THE DEGENERATE ART EXHIBITION OF 1937

"Over 5,000 works were seized, [including works by] Marc Chagall, James Ensor, Henri Matisse, Pablo Picasso and Vincent van Gogh. The Entartete Kunst [Degenerate Art] exhibit, featuring over 650 paintings, sculptures, prints, and books from the collections of thirty two German museums, premiered in Munich [Nazi Germany] on July 19, 1937."

"Speeches of Nazi party leaders contrasted with artist manifestos from various art movements, such as Dada and Surrealism."
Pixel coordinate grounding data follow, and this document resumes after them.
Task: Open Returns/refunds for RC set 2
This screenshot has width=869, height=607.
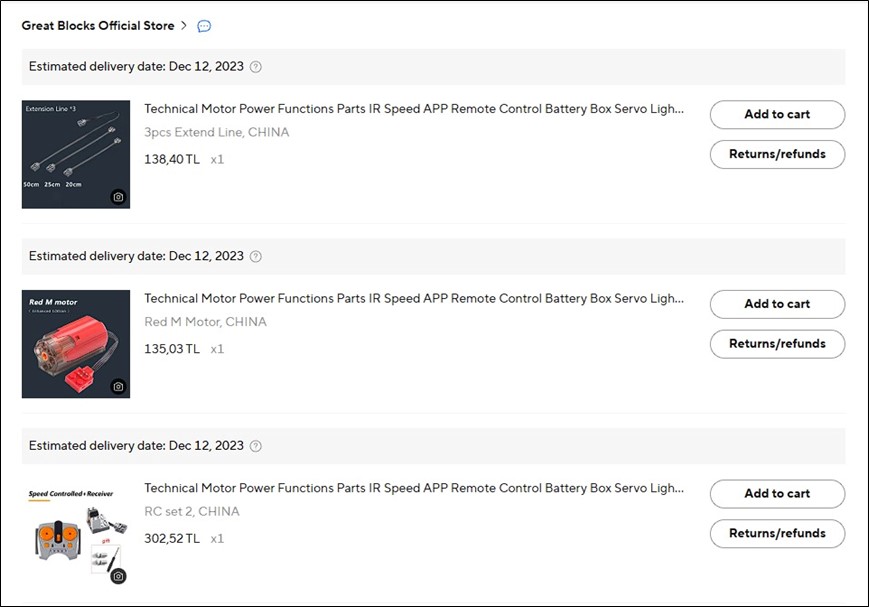Action: [x=777, y=533]
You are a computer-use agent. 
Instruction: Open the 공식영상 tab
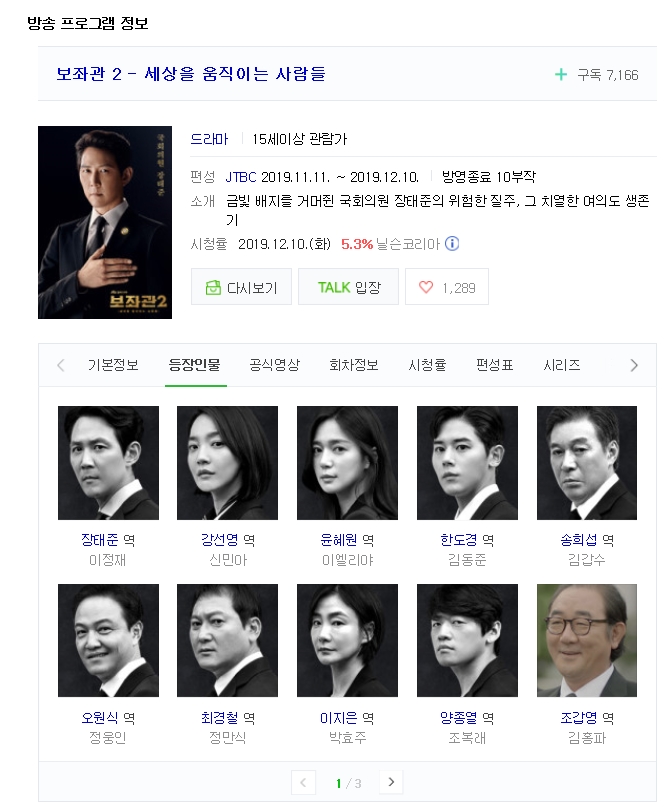(274, 365)
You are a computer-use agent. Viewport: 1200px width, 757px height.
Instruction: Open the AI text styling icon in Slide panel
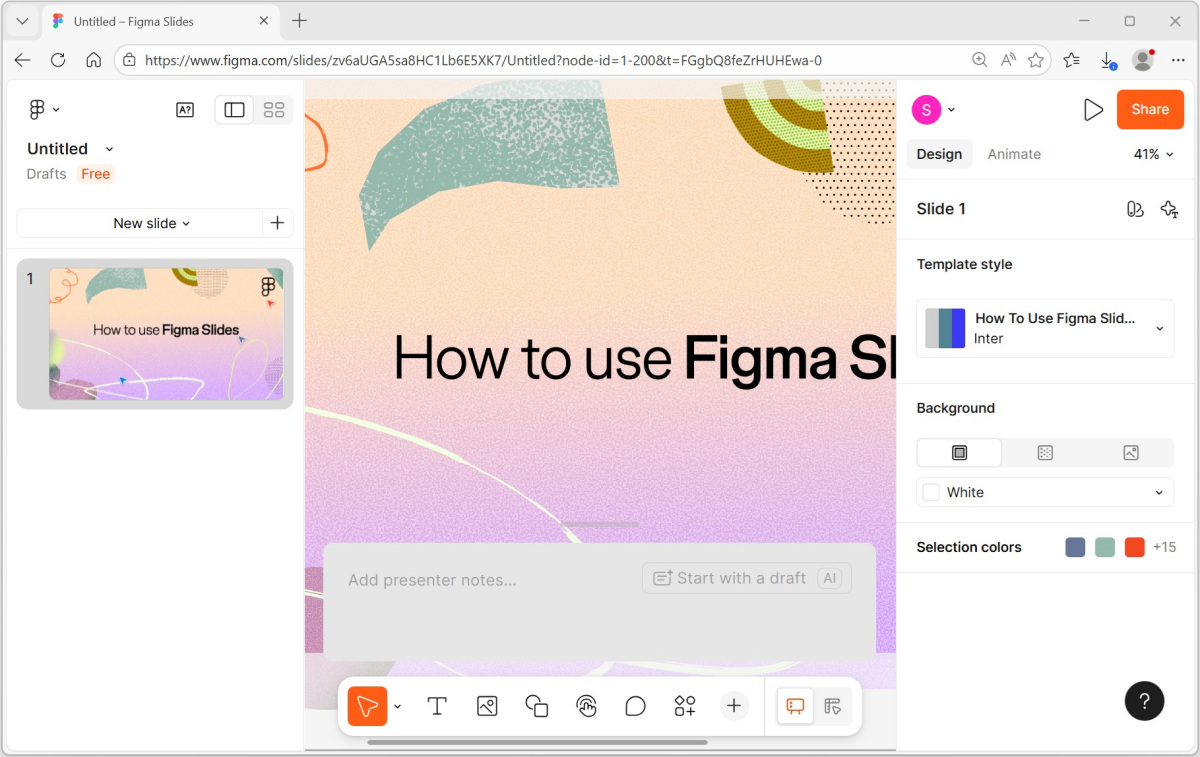coord(1169,209)
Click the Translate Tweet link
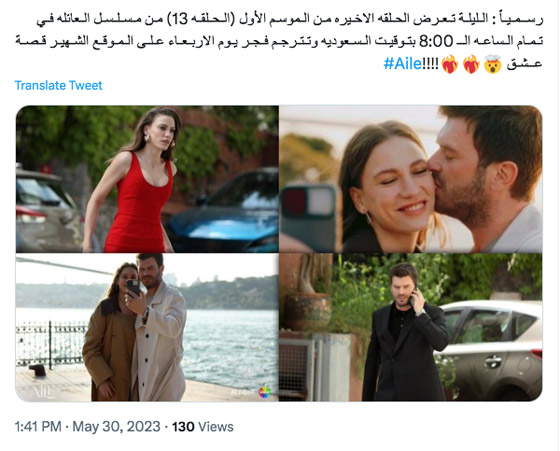 click(59, 85)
Dada "began in 1916 in Zurichs Cabaret Voltaire, where expatriate artists, poets, and writers gathered in refuge from World War I. Dada started as an indictment of the bourgeois values responsible for the horrors of the war, and assumed many forms, including outrageous performances, festivals, readings, erotic mechanomorphic art, nonsensical chance-generated poetry, found objects, and political satire in photomontage."

OTTO DIX

"When the Nazis came to power in Germany, they regarded Dix as a degenerate artist and had him sacked from his post as an art teacher at the Dresden Academy."

Stormtroops Advancing Under Gas by Otto Dix, 1924.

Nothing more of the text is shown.